[Records for the task — start]

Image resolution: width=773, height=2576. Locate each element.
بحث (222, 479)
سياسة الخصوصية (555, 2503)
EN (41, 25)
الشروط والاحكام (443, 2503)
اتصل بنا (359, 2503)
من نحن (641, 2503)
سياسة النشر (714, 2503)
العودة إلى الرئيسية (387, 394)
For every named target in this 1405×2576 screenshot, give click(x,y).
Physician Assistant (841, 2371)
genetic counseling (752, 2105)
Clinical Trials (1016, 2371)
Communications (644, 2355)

[Records for the task — finish]

All lines from the one that holds "Physician Assistant (841, 2371)" through the end of the material, both ends included, should be restated exactly.

Physician Assistant (841, 2371)
genetic counseling (752, 2105)
Clinical Trials (1016, 2371)
Communications (644, 2355)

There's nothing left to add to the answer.